Unter anderem unterstützen hier die Hilfsorganisationen den Rettungsdienst um die Sicherheit der Sportler auf den Strecken zu gewährleisten. So waren Einheiten des DRK aus Plettenberg, Lüdenscheid, Herscheid, Wetter, Essen und Dortmund mit mehreren Rettungswagen und Krankentransportwagen im Einsatz. Die Einsatzleitung der Feuerwehr koordiniert die Einsätze in Zusammenarbeit mit der Kreisleitstelle in Lüdenscheid im Rettungsdienst vom sogenannten Meldekopf in der Plettenberger Feuer- und Rettungswache aus. Zudem sind sämtliche ehrenamtlichen Löschgruppen der Plettenberger Feuerwehr im Einsatz und sorgen zusätzlich für die Sicherheit an den Strecken und in den Ortsteilen.

Starke Regenfälle am Freitagabend und Samstagmorgen ließen zunächst ein größeres Einsatzaufkommen erwarten. Alle fußläufigen Sportler kamen jedoch am Samstag, bis auf wenige Ausnahmen aufgrund von Überanstrengung, ohne größere Blessuren ins Ziel.

Am Sonntag gingen dann die Mountainbiker an den Start. Es gab im Laufe des Tages zum Glück nur wenige Stürze bei denen Rettungswagen und auch Notärzte zum Einsatz kommen mussten. Schwerere Verletzungen gab es nicht. An der Unfallhilfsstelle in der Innenstadt wurden im Zielbereich einige kleinere Verletzungen versorgt .

„Alles in Allem haben wir auch aufgrund der guten Organisation zusammen mit dem P-Weg-Team ein ruhiges Wochenende erlebt“, so Stadtbrandinspektor Markus Bauckhage als Einsatzleiter der Feuerwehr.
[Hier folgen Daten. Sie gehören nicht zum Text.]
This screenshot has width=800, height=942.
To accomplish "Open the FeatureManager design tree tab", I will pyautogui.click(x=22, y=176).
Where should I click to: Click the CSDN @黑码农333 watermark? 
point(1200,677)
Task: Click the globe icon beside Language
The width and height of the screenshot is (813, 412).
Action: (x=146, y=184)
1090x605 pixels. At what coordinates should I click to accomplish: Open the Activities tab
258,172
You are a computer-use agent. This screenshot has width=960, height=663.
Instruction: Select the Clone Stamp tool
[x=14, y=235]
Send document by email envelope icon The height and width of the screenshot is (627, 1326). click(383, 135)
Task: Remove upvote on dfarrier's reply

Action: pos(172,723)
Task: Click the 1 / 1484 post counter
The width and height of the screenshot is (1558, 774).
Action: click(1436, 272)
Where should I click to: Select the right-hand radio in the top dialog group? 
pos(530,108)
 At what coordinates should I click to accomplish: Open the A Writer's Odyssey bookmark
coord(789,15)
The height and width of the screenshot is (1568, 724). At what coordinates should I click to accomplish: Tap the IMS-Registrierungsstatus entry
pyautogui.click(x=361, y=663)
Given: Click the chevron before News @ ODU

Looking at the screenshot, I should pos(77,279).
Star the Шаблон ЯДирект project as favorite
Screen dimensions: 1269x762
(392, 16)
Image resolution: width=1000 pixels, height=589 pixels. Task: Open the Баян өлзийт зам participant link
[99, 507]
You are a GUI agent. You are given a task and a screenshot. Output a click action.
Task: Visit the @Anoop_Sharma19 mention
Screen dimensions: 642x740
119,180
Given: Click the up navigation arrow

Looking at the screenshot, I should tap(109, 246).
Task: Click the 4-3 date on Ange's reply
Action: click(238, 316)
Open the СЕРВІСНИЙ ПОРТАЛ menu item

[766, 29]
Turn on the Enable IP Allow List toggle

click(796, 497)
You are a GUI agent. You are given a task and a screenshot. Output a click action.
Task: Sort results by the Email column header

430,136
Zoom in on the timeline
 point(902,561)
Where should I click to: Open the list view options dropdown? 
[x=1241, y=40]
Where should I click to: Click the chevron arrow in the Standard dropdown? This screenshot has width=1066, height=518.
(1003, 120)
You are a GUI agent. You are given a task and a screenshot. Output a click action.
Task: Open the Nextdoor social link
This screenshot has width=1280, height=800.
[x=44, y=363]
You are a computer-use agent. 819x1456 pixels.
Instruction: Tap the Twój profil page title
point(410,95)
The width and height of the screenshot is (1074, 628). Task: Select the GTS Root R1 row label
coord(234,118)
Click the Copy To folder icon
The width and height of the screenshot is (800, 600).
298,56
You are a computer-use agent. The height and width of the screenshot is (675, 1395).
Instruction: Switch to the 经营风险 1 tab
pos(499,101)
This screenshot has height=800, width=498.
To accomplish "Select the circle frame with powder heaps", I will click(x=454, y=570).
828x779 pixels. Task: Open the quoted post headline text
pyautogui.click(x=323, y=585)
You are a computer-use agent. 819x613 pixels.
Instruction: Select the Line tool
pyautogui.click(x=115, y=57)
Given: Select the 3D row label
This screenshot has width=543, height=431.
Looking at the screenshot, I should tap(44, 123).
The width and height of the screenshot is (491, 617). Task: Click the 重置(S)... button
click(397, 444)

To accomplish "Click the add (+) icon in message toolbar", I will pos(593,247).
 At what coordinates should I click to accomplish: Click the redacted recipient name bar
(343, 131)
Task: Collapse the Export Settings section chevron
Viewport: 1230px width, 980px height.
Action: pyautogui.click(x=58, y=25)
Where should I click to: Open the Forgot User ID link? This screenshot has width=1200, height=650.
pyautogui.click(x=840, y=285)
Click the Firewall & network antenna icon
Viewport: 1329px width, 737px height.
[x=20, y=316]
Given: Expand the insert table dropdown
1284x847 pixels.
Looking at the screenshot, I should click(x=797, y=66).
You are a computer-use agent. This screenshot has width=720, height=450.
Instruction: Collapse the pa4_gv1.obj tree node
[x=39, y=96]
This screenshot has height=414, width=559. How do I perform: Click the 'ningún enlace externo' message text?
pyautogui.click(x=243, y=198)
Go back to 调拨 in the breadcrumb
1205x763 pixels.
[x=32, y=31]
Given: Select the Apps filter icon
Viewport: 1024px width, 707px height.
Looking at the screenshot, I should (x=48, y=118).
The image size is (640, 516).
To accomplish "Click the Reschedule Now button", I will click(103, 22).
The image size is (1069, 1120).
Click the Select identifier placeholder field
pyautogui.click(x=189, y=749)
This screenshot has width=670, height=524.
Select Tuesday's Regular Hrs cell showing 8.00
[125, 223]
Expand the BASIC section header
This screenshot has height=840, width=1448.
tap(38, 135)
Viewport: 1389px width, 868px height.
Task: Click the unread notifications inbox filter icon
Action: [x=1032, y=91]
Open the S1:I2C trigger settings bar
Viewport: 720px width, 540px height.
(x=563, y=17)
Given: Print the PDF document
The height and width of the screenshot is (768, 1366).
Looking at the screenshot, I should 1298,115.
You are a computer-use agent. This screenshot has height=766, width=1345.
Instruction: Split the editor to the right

Für den Regelrettungsdienst gab es am Wochenende keine besonderen Einsätze. „Allgemeines Tagesgeschäft“, berichtete ein Sprecher der Feuerwehr. Die Feuerwehr musste von Freitagnacht bis Sonntagmittag insgesamt zu sieben Einsätzen ausrücken. So mussten vier Ölspuren beseitigt werden, einmal kam es zu einer Gewässerverunreinigung, zwischen Allmecke und Dormecke drohte ein Krankentransportwagen abzustürzen, in einem Fall wurde ein Kleinkind in einem PKW eingeschlossen, konnte aber vor Eintreffen der Feuerwehr von Passanten unverletzt befreit werden.